Naomi Campbell. Famous model. Temperamental diva. Billionaires’ ladyfriend. Internationally known phone thrower. Producer of TV’s new reality series “The Face.” And sitting with her — she’s a pussycat.

Patrick Demarchelier knows how to photograph young models, and I know how to work with him since I began with him when I was 16. I myself booked some girls who really look like aspiring models.

“I teach, never be scared. I’ve lost my shirt on the runway, lost my hat, but you never shy away from mistakes. In Paris, my skirt fell to my ankles. Picking it up, I kept walking. A shoe fell off. Removing the other, I kept walking. I’m never scared.

“Designers pay you to show clothes — show them. Connect to the job 100 percent. Stairs up, stairs down, rickety floors, you can’t run off. Doing fittings before, check the runway. Worst are the shoes. If that’s all they got, wear them even if they don’t fit. Stuff tissue. Bend your feet. Improvise.”

Naomi’s boots nearly reached her waist-long hair. Wood, diamond, beaded bangles covered arms, which beat Mrs. Obama’s. She’s gorgeous. A living eye test.

“Toughest thing is rejection. I had it early. I’m working since I’m a child. I know what it’s like when you’re not what they’re looking for. But don’t think it’s you. Don’t adapt. Don’t stop eating. Be strong. Learn to speak. Use personality. Get education. Understand work. On this TV show, I’ve started 4 a.m.

“Television people wanted to shoot in LA, but I’m a mother hen. I said no. Designers are here. I can’t be in California and call Donna Karan and say I need 40 outfits next day. So we’re filming in New York with girls from seven countries, and the winning deal is a beauty contract.

“I’m fortunate. I don’t have to work every day. I like food. Potatoes? In moderation. I want chocolate, I have it. I do maintenance. Yoga, manicures, pedicures, waxing, I’m not opposed to the injectables. I don’t like that supersuperthin appearance. Too skinny, you look older.”

So, Naomi, hon, what about your disposition?

“I really live my life very quietly. I’ve been independent 28 years but . . . I guess . . . I do get bad every once in a while.”

FRÉDÉRIC Fekkai, whose comb and brush have made it to the Academy Awards before: “I’m happy to not go anymore. If you’re just a spectator, nicer to be home with a pizza in front of you.” . . . Yesterday’s news that WCBS-TV anchor Rob Morrison roughed up his wife? Previously we were both at WNBC-TV. Talk there was Rob was “spooky . . . dark . . .” Gossiped about were skeevy things, domestic problems, anger management, troubles at home.
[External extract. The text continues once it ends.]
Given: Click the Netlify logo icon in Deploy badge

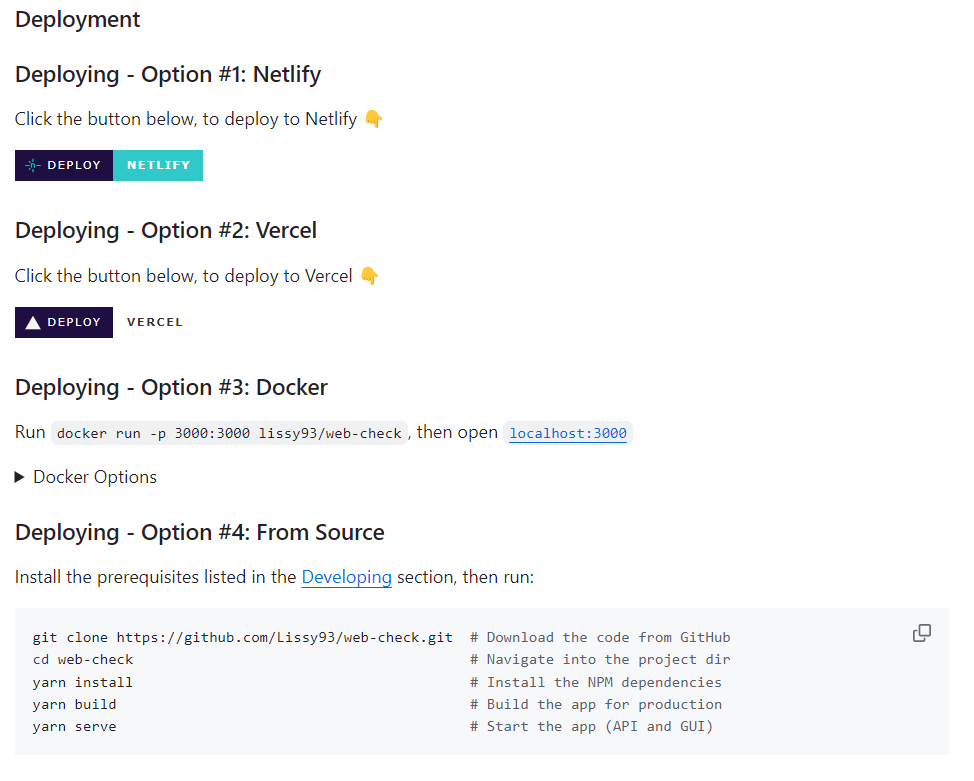Looking at the screenshot, I should click(32, 165).
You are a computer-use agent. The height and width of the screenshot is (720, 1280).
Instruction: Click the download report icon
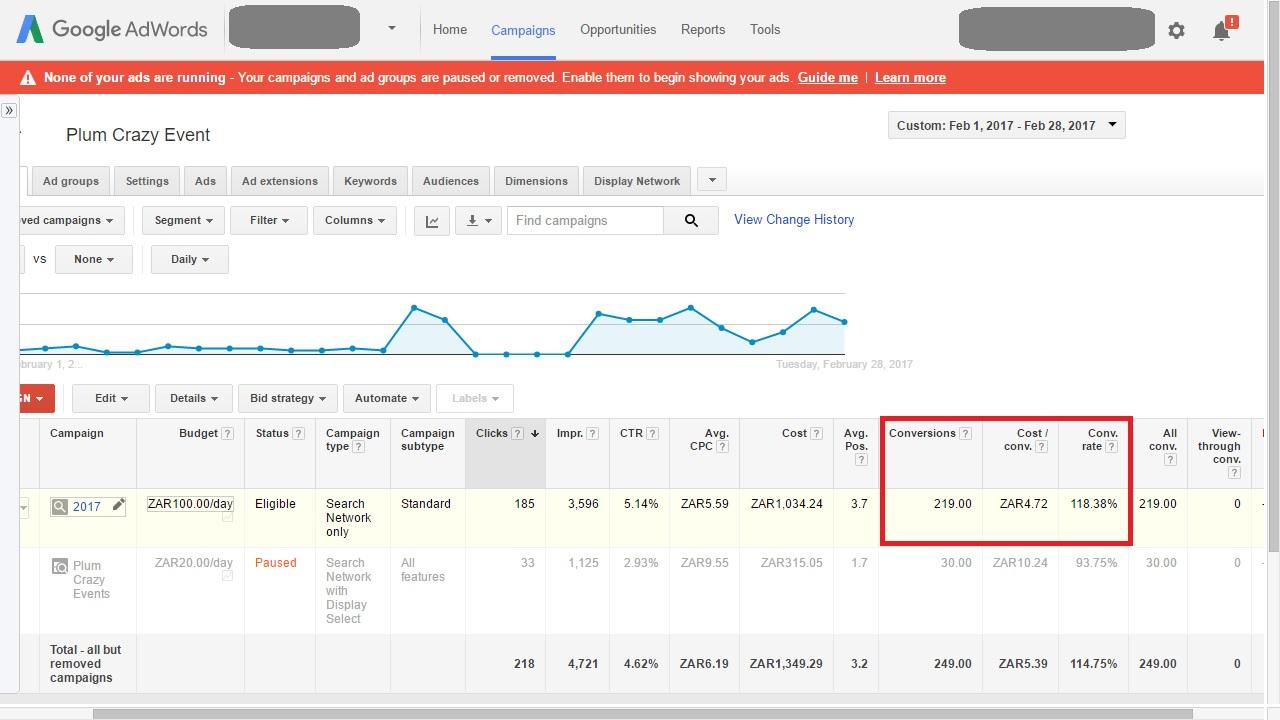point(478,221)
PAY attention: Hillary signed with a speakers bureau? Doing a book? That’s as surprising as John Mayer jumping on another pile of nubile bones. Nothing’s more startling except maybe out-of-work Schwarzenegger deciding to run for sheriff of Beaver Creek, Colo.
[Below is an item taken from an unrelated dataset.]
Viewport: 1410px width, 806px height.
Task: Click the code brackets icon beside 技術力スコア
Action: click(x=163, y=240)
Kiddies, loooonngg ago mother foretold this. All my very own self I reported Hillary’d sign with a lecture agency for large dollars. Hustle a book out 2014. Nationwide book tour 2015. Meet the country’s flotsam and some jetsam, take numbers, shake hands, face cameras, cootchy-coo babies and ready her Rolodex and hairdresser for 2016. She’s already positioning for president.

OSCARS. What’s a 9-year-old Best Actress maybe to wear? In what do you stick youngest-ever nominee Quvenzhané Wallis? On the red carpet she’ll strut, pirouette and say: “Armani . . . Wearing Gucci . . . It’s Chanel . . . ?”
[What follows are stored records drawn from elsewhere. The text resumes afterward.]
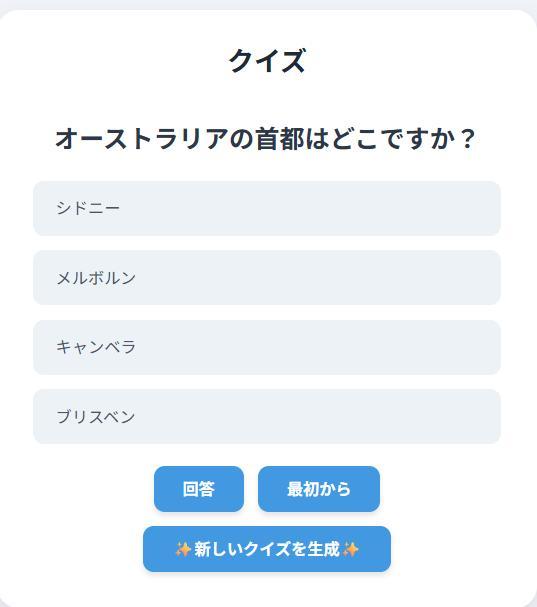Generate a new quiz with 新しいクイズを生成
Viewport: 537px width, 607px height.
click(267, 549)
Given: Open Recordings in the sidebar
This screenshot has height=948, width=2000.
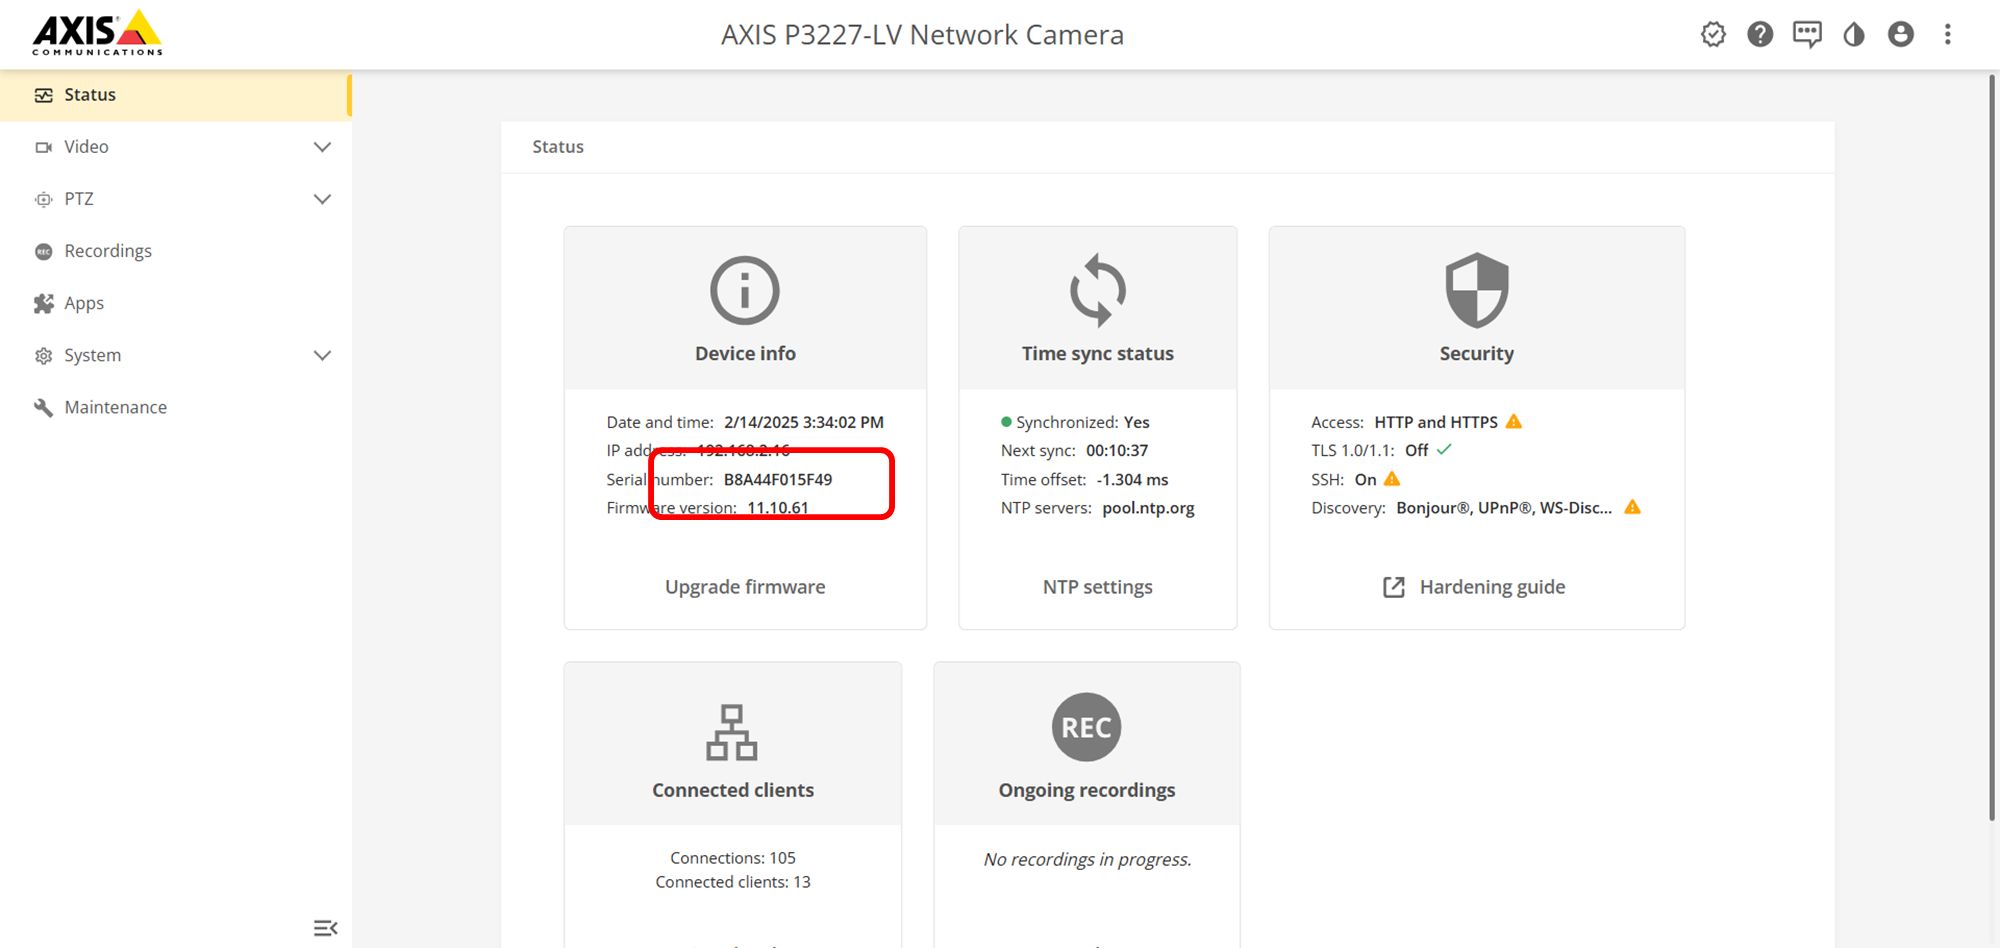Looking at the screenshot, I should [108, 251].
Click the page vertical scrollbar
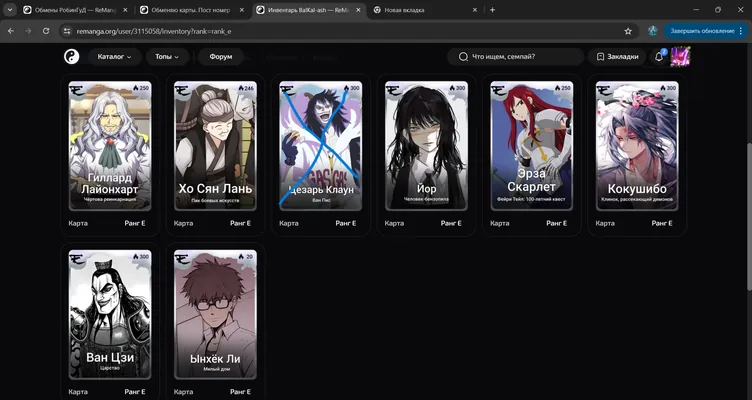 pos(749,216)
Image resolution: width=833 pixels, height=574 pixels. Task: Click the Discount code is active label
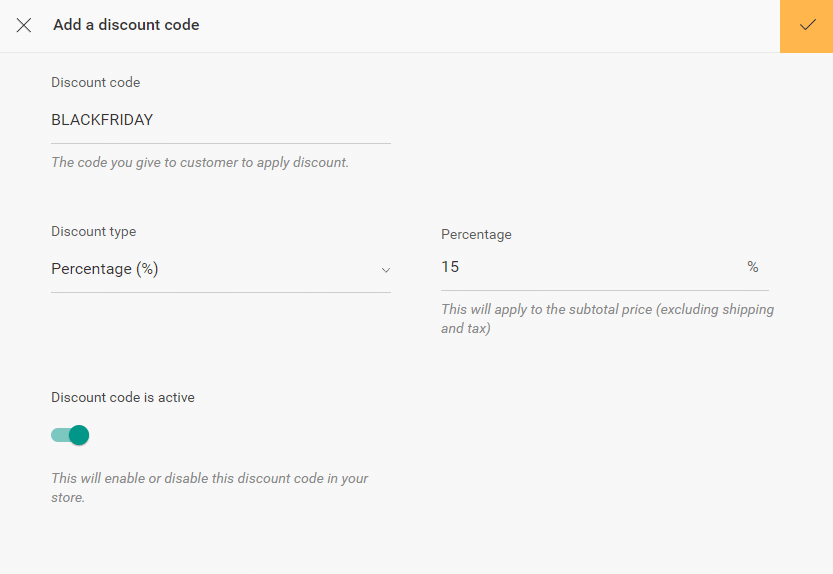123,397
The kid said she wants shiny, twirly and bling. Hot pink or purple. And an animal handbag. Trust me, she ain’t wearing the same as Jennifer Lawrence.

LENA Dunham: “Whenever I set foot on that set, I’m terrified.” . . . Rick Perry doing ads in California suggesting people set up business in his tax-free state of Texas . . . I heard this someplace but can’t remember where: The johns in all precincts have been stolen. Police have nothing to go on . . . Taye Diggs: “I began as a singer in Tokyo’s Disneyland. In my cabaret act I was covered with bananas.”

RODNEY Hilton Brown, the War Museum owner and a vet, is peddling the original Iwo Jima Monument. The US invasion was 1945. Yesterday was its 68th anniversary. Friday Bonhams auctions wartime’s single largest iconic donation ever. For scholarships to children of fallen troops, the Marine Corps Law Enforcement Foundation is pledged 10 percent.

So the Marines are thinking maybe a Tom Hanks, Tom Cruise, Clint Eastwood, Steven Spielberg could write a check, own a huge chunk of history and keep it in the good ol’ USA.

THIS Park Avenue gentleman toured Thailand. Upcountry he visited a small rural family that owns a rice farm. The owner padded down a tiny overgrown pitted lane to bring feed to the chickens. One arm held the rice. The other arm dangled her Louis Vuitton tote bag.

Only from a New Yorker, kids, only from a New Yorker.